Hay una dimensión litúrgica y celebrativa, que corresponde a la pregunta: ¿Celebramos el mismo misterio? Esta es la razón por la que no hay intercomunón con los evangélicos o con los pentecostales. Algunos de estos grupos dicen estar celebrando lo que ellos llaman la “Cena del Señor” pero quien preside tales celebraciones es un “pastor” que en términos de sacramentos es un laico más, y por tanto no tiene potestad, facultad ni delegación para confeccionar el sacramento eucarístico, de modo que lo que ellos comen es pan en memoria de Cristo, no a Cristo mismo. Su celebración no es la Eucaristía.

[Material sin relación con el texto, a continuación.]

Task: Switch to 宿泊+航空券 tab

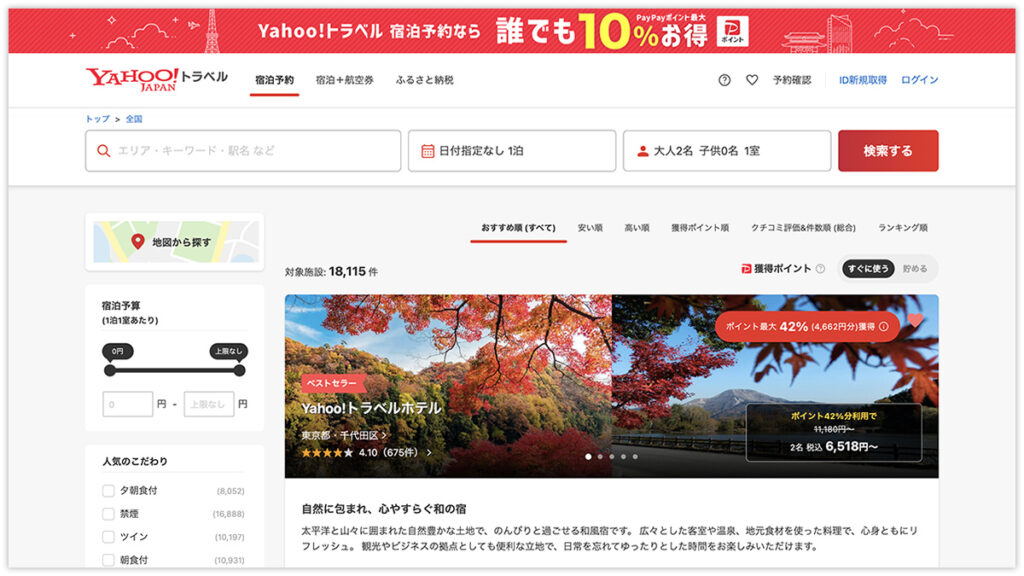Action: 344,80
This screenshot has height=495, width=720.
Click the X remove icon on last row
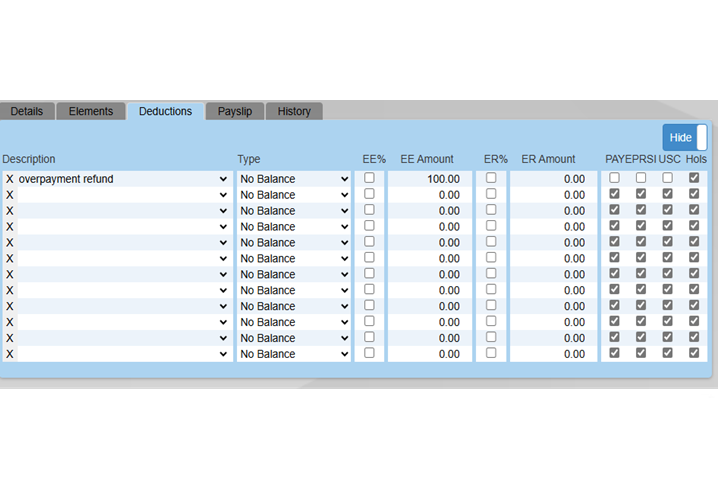tap(9, 354)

Hay una dimensión canónica y jurídica, que corresponde a la pregunta: ¿Quién y cómo ha recibido de Cristo la potestad para pastorear esta parte de su rebaño? En efecto, puesto que está claro que somos pueblo adquirido a precio de su sangre (cf. 1 Corintios 6,20), siempre es necesario explicar por qué unos seres humanos manifiestan potestad o alegan derecho a regir a otros seres humanos, que no son suyos sino de Cristo. La explicación que da la Escritura es que tal encargo viene de Cristo (Efesios 4,11) y pasa por los apóstoles (Lucas 10,16), y no de modo igual sino dando a Pedro en particular el encargo de confirmar en la fe a sus hermanos (Lucas 22,32) y servir así como pastor del rebaño mismo del Señor (Juan 21,15-17). Estos datos de la Escritura no pueden entenderse como letra muerta o como alegoría abstracta. La Iglesia los ha entendido como una potestad real que en términos de leyes se llama “jurisdicción.” De modo que no puede haber ecumenismo pleno sin el reconocimiento de la potestad de jurisdicción inmediata del Sucesor de Pedro. es algo que ni siquiera el mismo Sucesor de Pedro puede cambiar porque no lo ha creado ni instituido él mismo.

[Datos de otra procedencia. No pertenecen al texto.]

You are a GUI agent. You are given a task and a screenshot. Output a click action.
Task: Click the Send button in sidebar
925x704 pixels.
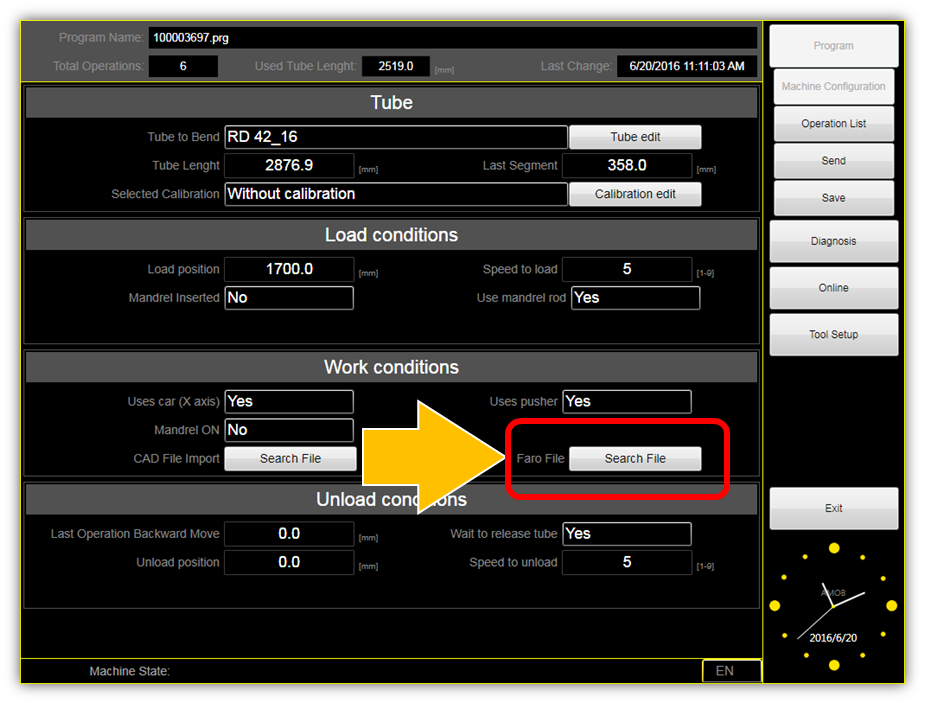(833, 161)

Las tres dimensiones mencionadas: doctrinal, litúrgica y jurisdiccional, constituyen el núcleo de lo que puede llamarse “ecumenismo real,” es decir, el camino de unión real entre los cristianos.
Sin embargo, como una preparación, a veces remota, de ese ecumenismo deseable, existen también los “signos de acercamiento” que constituyen un cuerpo extenso de actos, declaraciones, tomas de posición o incluso celebraciones que ayudan de muchos modos en la tarea de quitar prejuicios, clarificar el lenguaje y por consiguiente facilitar el diálogo. Los abrazos, las fotos, el cantar o proclamar juntos alguna parte de la Escritura, el declarar juntos que queremos avanzar en la unidad, el anunciar el rechazo común a formas particularmente perniciosas de opresión social, como es la ideología de género: todo esto no carece de importancia pero sencillamente no es todavía ecumenismo real.

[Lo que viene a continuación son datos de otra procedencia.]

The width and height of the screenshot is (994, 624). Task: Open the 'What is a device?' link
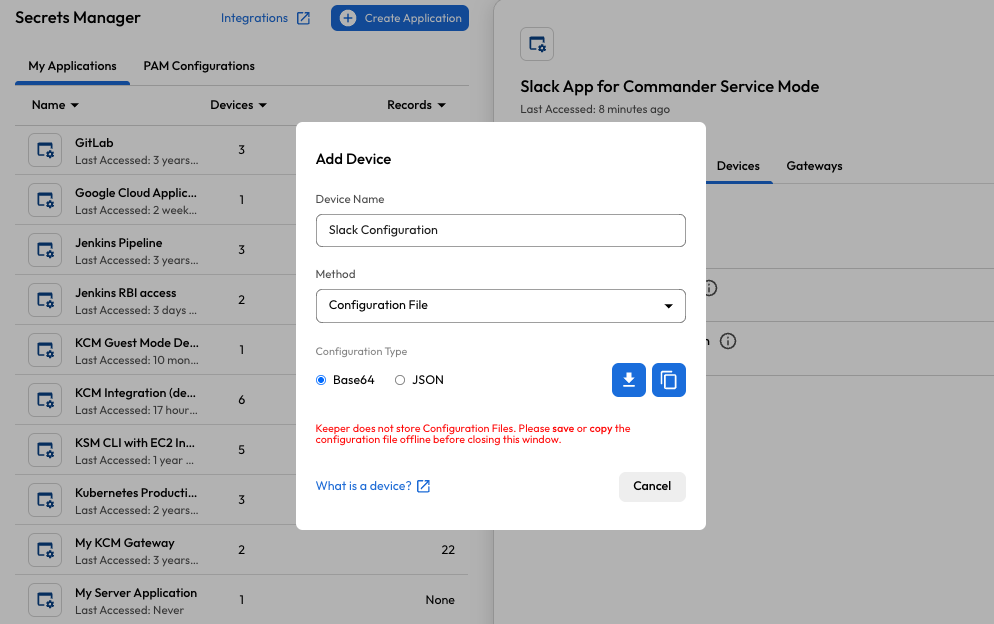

Una comparación un poco brusca puede ayudar a explicar la diferencia entre ecumenismo real y signos de acercamiento. Supongamos que un hombre deja a su esposa y se va con otra mujer. Esto ocasiona una catarata de insultos, amenazas y demandas. Pasado un tiempo, los que estuvieron casados deciden, pensando en el bien de los hijos, y además tratando de no hacerse más daño, que no sirve de nada insultarse y derramar más maldiciones. De modo que tienen un encuentro tranquilo en un centro comercial, hablan de diversos temas e incluso se toman una foto. Es mejor eso que nada pero cualquiera entiende que el problema de fondo sigue sin arreglarse.
Por eso decimos: de la impaciencia ecuméncia, ¡líbranos Señor!